═══ PROVIDED TEXT
You are using metals [Al or Mag] plus oxidizers. One should NEVER mix these two together dry. Always mix metal powders into your liquids first, then oxidizers....keeps any dust from being airborne or dry mix from possible combustion.
One of the first safety rules learned when involved with pyro's. :smile:
Not adhering to this rule can cause bad things to happen.
Do you have a source for the thin yellow red twin wire Aerotech uses for the firstfire igniters for G motors,
or any other recommendation for small igniters?
Wouldn't any 30awg silver-plated Kynar-wrapped wire suffice, or are there other specifications that matter as well?
I have made very small igniters using Kynar wire. I strip a spot in the middle of the wire then stretch the copper at that point to reduce the diameter. I then used a "special " pyro mix that ignites easily and burns hot so a small quantity will light a motor.
Flattening the wire then reducing the width using sandpaper also worked.
M
What's Kynar? Is it magnet wire?
I'm not sure what type wire this is. I'm not sure you can make them any smaller (or why) I just know the sound they make when they go off!
Tony
I found this site, I'm not going to make dark flash or H3 because I'm not an expert pyrotechnician.
https://www.berfield.com/igniters.html
That is a good sight, but for my use, I don't make ematches. They are too cheap to buy commercially and very reliable. IMHO it's too much trouble to make your own and too much risk to the rocket to use them for deployment charges.
As of for regular motor igniters, I pretty much do the same thing as the site with the way I wrap the nichrome. I have my own formula that burns slow, about a second or more to finish an igniter, and has Mg shavings that fly off and embed in the propellant while burning at 5000 deg. It makes a very reliable motor igniter without the exotic materials. I bought all of mine at Wal-Mart.
In this day in age, I don't see the need to make motor igniters, either. Aerotech phased out the crummy Crapperheads in most motors, and the included igniter is now pretty reliable. The CTI ematch is also very good. Very rarely does the provided commercial igniter fail to ignite the motor and I need to do the walk of shame back to the pads. I keep a couple ematches, First Fires, and First Fire Jrs as backup in my pocket. These are readily purchased and homemades are not worth the effort.
Mostly true. If you make your own research motors, making igniters for them seems to be part of it. Also older motors (think 90s) can take a few tries to get going.
══════
═══ DATA PROVIDED
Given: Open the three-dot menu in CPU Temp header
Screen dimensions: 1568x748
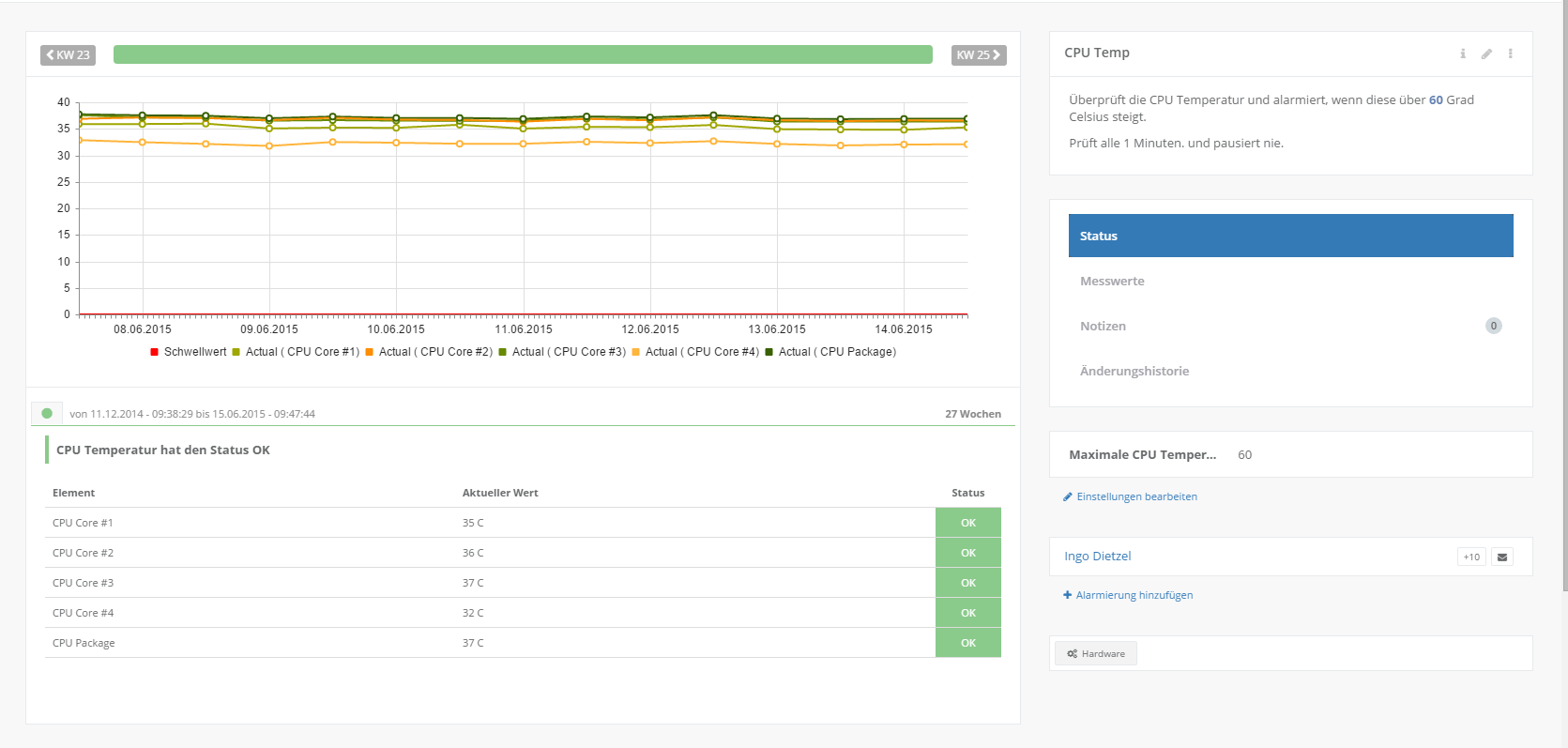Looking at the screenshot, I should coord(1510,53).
══════
═══ DATA PROVIDED
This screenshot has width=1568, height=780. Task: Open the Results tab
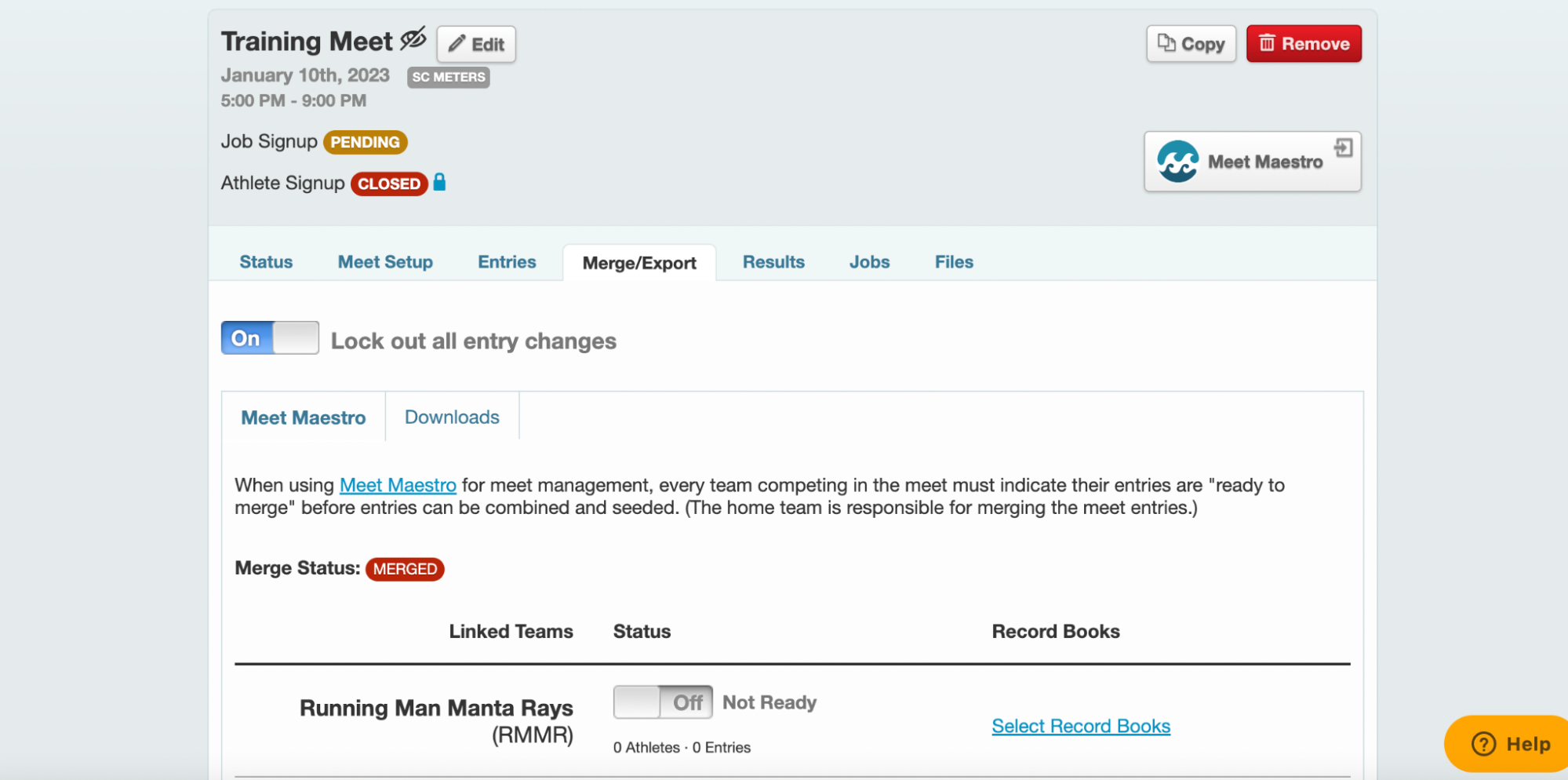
══════
═══ DATA PROVIDED
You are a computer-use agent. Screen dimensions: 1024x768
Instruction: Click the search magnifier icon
══════
▸ WHAT YOU NEED TO DO:
[a] Answer these questions from the igniter discussion:
(i) Where did the poster who uses a slow-burning formula buy all of their materials?
(ii) At what temperature do the Mg shavings in that formula burn?
(iii) What does the last-but-one poster keep in a pocket as backup?
[b] Print word for word the stretch of the igniter discussion from "I have made" through "for deployment charges.".

▸ SOLUTIONS TO THE PROBLEMS:
[a]
(i) Wal-Mart.
(ii) 5000 deg.
(iii) A couple ematches, First Fires, and First Fire Jrs.

[b]
I have made very small igniters using Kynar wire. I strip a spot in the middle of the wire then stretch the copper at that point to reduce the diameter. I then used a "special " pyro mix that ignites easily and burns hot so a small quantity will light a motor.
Flattening the wire then reducing the width using sandpaper also worked.
M
What's Kynar? Is it magnet wire?
I'm not sure what type wire this is. I'm not sure you can make them any smaller (or why) I just know the sound they make when they go off!
Tony
I found this site, I'm not going to make dark flash or H3 because I'm not an expert pyrotechnician.
https://www.berfield.com/igniters.html
That is a good sight, but for my use, I don't make ematches. They are too cheap to buy commercially and very reliable. IMHO it's too much trouble to make your own and too much risk to the rocket to use them for deployment charges.